Written by Amanda Comi
on Thursday, July 31 2014 and posted in Reviews
The spirit is weak but the flesh is willing.
Source: Pound of Flesh
I finished this book with an elevated heart rate, and immediately reread it from start to finish. Then I ate lunch and read it again, slowly. Partially to identify how I fell in love so hard, and partially just to relive the experience, because really, “an experience” is how I would describe Pound of Flesh.
This is not a book for everyone. If you take your super heroes very seriously, then you may not appreciate the moments of parody. If you don’t love entrails - well, first we’ve got to stop hanging out so much because you suck. Next, you should grow a pair and just read the damn book anyways. Even if you love blood and gore, like I do, Pound of Flesh may be grotesque enough to make you squirm.
But writer, Edward Dippolito, and artist, Damon Fernandez, don’t aim merely for a cheap shock response. Throughout the story, they maintain a strong contrast between expected and unexpected; sometimes shocking, but sometimes humorous. This dynamic drew me into the story completely, where I felt as though I was participating. As the conclusion approached, there was a fleeting moment where I anticipated the ending. I got giddy, drumming my fingers in anticipation, hoping that the creative team were brave enough to finish this story the right way.

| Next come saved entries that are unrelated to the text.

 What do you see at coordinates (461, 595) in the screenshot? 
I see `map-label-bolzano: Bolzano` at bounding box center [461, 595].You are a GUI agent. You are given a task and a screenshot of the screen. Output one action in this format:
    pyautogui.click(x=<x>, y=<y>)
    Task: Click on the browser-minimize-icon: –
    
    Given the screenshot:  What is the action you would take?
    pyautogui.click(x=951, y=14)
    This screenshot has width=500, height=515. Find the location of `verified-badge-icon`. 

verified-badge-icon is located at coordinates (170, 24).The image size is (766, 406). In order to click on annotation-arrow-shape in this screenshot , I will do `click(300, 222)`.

It ends the right way. Dippolito and Fernandez push all the way to the proper ending without slowing down and without going further than necessary to prove that they can make the reader react. In my opinion, the fast pace and the abrupt ending, prove that this creative team are capable of incredible self restraint in a book that might otherwise be characterized by indulgent violence.

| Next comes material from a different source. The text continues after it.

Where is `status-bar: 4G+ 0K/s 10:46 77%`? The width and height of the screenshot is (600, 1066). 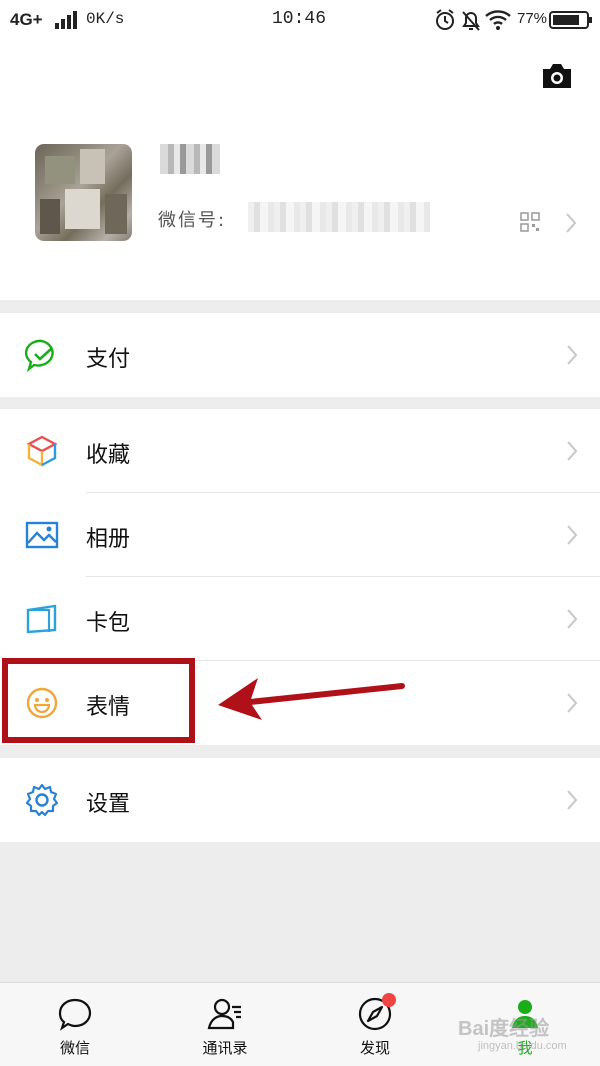
status-bar: 4G+ 0K/s 10:46 77% is located at coordinates (300, 20).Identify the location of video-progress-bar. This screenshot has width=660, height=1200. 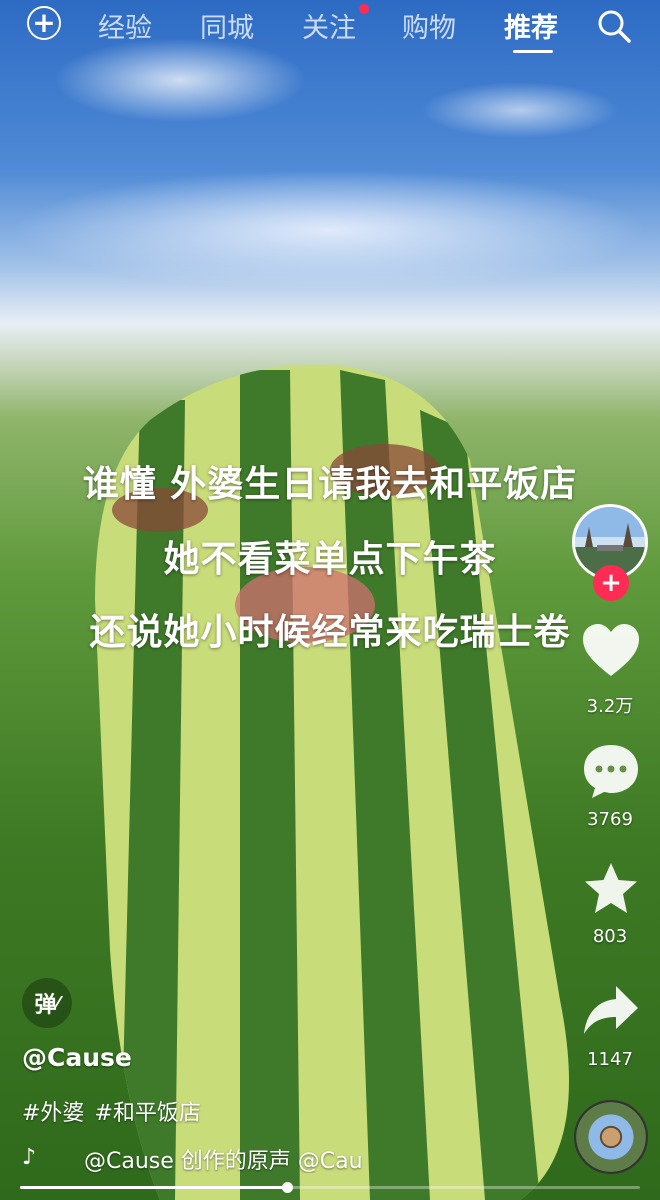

Dippolito also shows a degree of storytelling maturity as he combines familiar elements, especially from anime. He creates something that feels more like an homage or an allusion rather than a rip off. In my opinion, he actually gains storytelling efficiency by reference to familiar images. Dippolito is showing himself to be a skillfull writer with a good range, especially considering his other project, Frank N. Stein
For all intents and purposes, Fernandez’s art is indistinguishable from professional mainstream work. He skillfully handles a variety of scenes including a flashback montage and a classic street brawl, all set in a dramatic but colorful nighttime world. I was most impressed by the variety of textures he showed off; brick that looked scratchy, cloth that looked fuzzy, blood with a thin viscosity and extra cinematic shine, entrails ready to burst, skin that sagged and stretched when needed. This book looked delicious. Or gross.
So if this review has been somewhat vague on plot details, it’s only because I don’t want to spoil any surprises. On the back cover, Dippolito describes Pound of Flesh as following the adventures of "Keillen, a boy with immense power at his side and a disregard for subtlety." That description is about as accurate as saying that Game of Thrones is about the Stark family eating dinner in Winterfell; that's where the story starts, but it's not why you keep reading.